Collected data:
Start of Block

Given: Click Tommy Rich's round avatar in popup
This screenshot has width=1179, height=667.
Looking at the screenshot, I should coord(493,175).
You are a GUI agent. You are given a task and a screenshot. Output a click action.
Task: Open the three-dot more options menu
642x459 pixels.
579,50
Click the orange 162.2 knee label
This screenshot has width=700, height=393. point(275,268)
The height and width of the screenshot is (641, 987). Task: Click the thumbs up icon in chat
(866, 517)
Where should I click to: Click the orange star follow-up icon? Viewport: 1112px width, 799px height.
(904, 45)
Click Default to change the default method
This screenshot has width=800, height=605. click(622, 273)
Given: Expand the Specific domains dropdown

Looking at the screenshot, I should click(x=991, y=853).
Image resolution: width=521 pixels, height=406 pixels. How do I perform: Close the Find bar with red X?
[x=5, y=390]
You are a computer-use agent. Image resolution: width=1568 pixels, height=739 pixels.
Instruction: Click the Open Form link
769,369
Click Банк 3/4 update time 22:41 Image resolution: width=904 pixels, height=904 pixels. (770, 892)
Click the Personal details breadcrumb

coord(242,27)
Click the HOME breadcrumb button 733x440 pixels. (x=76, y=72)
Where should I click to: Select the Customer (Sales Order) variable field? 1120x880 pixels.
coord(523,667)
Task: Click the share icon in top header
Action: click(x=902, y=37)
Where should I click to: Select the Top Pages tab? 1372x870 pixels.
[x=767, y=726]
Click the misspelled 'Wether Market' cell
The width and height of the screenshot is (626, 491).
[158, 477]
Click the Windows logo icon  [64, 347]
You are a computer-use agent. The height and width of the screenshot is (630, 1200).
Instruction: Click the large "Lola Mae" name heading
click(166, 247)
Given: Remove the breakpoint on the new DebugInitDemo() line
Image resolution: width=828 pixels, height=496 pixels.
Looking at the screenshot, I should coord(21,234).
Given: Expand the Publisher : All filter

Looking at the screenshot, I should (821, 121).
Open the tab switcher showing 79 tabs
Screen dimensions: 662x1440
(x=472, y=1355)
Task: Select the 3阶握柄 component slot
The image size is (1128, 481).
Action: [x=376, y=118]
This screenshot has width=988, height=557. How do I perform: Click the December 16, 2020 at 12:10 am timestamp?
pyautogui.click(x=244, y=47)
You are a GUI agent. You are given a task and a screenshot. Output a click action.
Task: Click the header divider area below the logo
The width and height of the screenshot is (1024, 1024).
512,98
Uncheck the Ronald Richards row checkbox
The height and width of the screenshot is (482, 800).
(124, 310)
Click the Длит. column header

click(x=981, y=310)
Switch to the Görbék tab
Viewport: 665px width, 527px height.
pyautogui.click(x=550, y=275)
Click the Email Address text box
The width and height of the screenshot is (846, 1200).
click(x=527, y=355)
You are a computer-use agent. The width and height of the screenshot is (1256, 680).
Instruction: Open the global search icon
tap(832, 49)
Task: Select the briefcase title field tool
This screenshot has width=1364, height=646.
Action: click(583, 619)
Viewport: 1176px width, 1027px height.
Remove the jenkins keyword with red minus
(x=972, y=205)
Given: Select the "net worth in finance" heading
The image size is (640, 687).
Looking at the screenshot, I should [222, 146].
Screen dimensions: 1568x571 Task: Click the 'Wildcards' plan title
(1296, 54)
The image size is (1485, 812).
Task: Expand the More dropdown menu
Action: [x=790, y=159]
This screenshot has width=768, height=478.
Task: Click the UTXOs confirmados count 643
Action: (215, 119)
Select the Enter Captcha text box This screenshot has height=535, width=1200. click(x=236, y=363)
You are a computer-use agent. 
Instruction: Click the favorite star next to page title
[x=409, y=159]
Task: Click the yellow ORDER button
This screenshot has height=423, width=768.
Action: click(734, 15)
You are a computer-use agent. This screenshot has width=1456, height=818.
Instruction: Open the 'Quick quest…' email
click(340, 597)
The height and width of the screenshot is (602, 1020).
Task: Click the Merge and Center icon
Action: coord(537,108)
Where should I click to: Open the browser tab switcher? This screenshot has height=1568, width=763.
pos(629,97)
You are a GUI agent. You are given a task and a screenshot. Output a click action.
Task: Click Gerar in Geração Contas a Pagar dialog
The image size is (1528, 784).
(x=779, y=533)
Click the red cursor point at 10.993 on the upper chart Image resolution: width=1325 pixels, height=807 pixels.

End of Block

**Required action**
Copy the records word for word.

**Your response**
Given: Click Tommy Rich's round avatar in popup
This screenshot has width=1179, height=667.
Looking at the screenshot, I should coord(493,175).
You are a GUI agent. You are given a task and a screenshot. Output a click action.
Task: Open the three-dot more options menu
642x459 pixels.
579,50
Click the orange 162.2 knee label
This screenshot has width=700, height=393. point(275,268)
The height and width of the screenshot is (641, 987). Task: Click the thumbs up icon in chat
(866, 517)
Where should I click to: Click the orange star follow-up icon? Viewport: 1112px width, 799px height.
(904, 45)
Click Default to change the default method
This screenshot has width=800, height=605. click(622, 273)
Given: Expand the Specific domains dropdown

Looking at the screenshot, I should click(x=991, y=853).
Image resolution: width=521 pixels, height=406 pixels. How do I perform: Close the Find bar with red X?
[x=5, y=390]
You are a computer-use agent. Image resolution: width=1568 pixels, height=739 pixels.
Instruction: Click the Open Form link
769,369
Click Банк 3/4 update time 22:41 Image resolution: width=904 pixels, height=904 pixels. (770, 892)
Click the Personal details breadcrumb

coord(242,27)
Click the HOME breadcrumb button 733x440 pixels. (x=76, y=72)
Where should I click to: Select the Customer (Sales Order) variable field? 1120x880 pixels.
coord(523,667)
Task: Click the share icon in top header
Action: click(x=902, y=37)
Where should I click to: Select the Top Pages tab? 1372x870 pixels.
[x=767, y=726]
Click the misspelled 'Wether Market' cell
The width and height of the screenshot is (626, 491).
[158, 477]
Click the Windows logo icon  [64, 347]
You are a computer-use agent. The height and width of the screenshot is (630, 1200).
Instruction: Click the large "Lola Mae" name heading
click(166, 247)
Given: Remove the breakpoint on the new DebugInitDemo() line
Image resolution: width=828 pixels, height=496 pixels.
Looking at the screenshot, I should coord(21,234).
Given: Expand the Publisher : All filter

Looking at the screenshot, I should (821, 121).
Open the tab switcher showing 79 tabs
Screen dimensions: 662x1440
(x=472, y=1355)
Task: Select the 3阶握柄 component slot
The image size is (1128, 481).
Action: [x=376, y=118]
This screenshot has width=988, height=557. How do I perform: Click the December 16, 2020 at 12:10 am timestamp?
pyautogui.click(x=244, y=47)
You are a GUI agent. You are given a task and a screenshot. Output a click action.
Task: Click the header divider area below the logo
The width and height of the screenshot is (1024, 1024).
512,98
Uncheck the Ronald Richards row checkbox
The height and width of the screenshot is (482, 800).
(124, 310)
Click the Длит. column header

click(x=981, y=310)
Switch to the Görbék tab
Viewport: 665px width, 527px height.
pyautogui.click(x=550, y=275)
Click the Email Address text box
The width and height of the screenshot is (846, 1200).
click(x=527, y=355)
You are a computer-use agent. The width and height of the screenshot is (1256, 680).
Instruction: Open the global search icon
tap(832, 49)
Task: Select the briefcase title field tool
This screenshot has width=1364, height=646.
Action: click(583, 619)
Viewport: 1176px width, 1027px height.
Remove the jenkins keyword with red minus
(x=972, y=205)
Given: Select the "net worth in finance" heading
The image size is (640, 687).
Looking at the screenshot, I should [222, 146].
Screen dimensions: 1568x571 Task: Click the 'Wildcards' plan title
(1296, 54)
The image size is (1485, 812).
Task: Expand the More dropdown menu
Action: [x=790, y=159]
This screenshot has width=768, height=478.
Task: Click the UTXOs confirmados count 643
Action: (215, 119)
Select the Enter Captcha text box This screenshot has height=535, width=1200. click(x=236, y=363)
You are a computer-use agent. 
Instruction: Click the favorite star next to page title
[x=409, y=159]
Task: Click the yellow ORDER button
This screenshot has height=423, width=768.
Action: click(734, 15)
You are a computer-use agent. This screenshot has width=1456, height=818.
Instruction: Open the 'Quick quest…' email
click(340, 597)
The height and width of the screenshot is (602, 1020).
Task: Click the Merge and Center icon
Action: coord(537,108)
Where should I click to: Open the browser tab switcher? This screenshot has height=1568, width=763.
pos(629,97)
You are a GUI agent. You are given a task and a screenshot. Output a click action.
Task: Click Gerar in Geração Contas a Pagar dialog
The image size is (1528, 784).
(x=779, y=533)
Click the red cursor point at 10.993 on the upper chart Image resolution: width=1325 pixels, height=807 pixels.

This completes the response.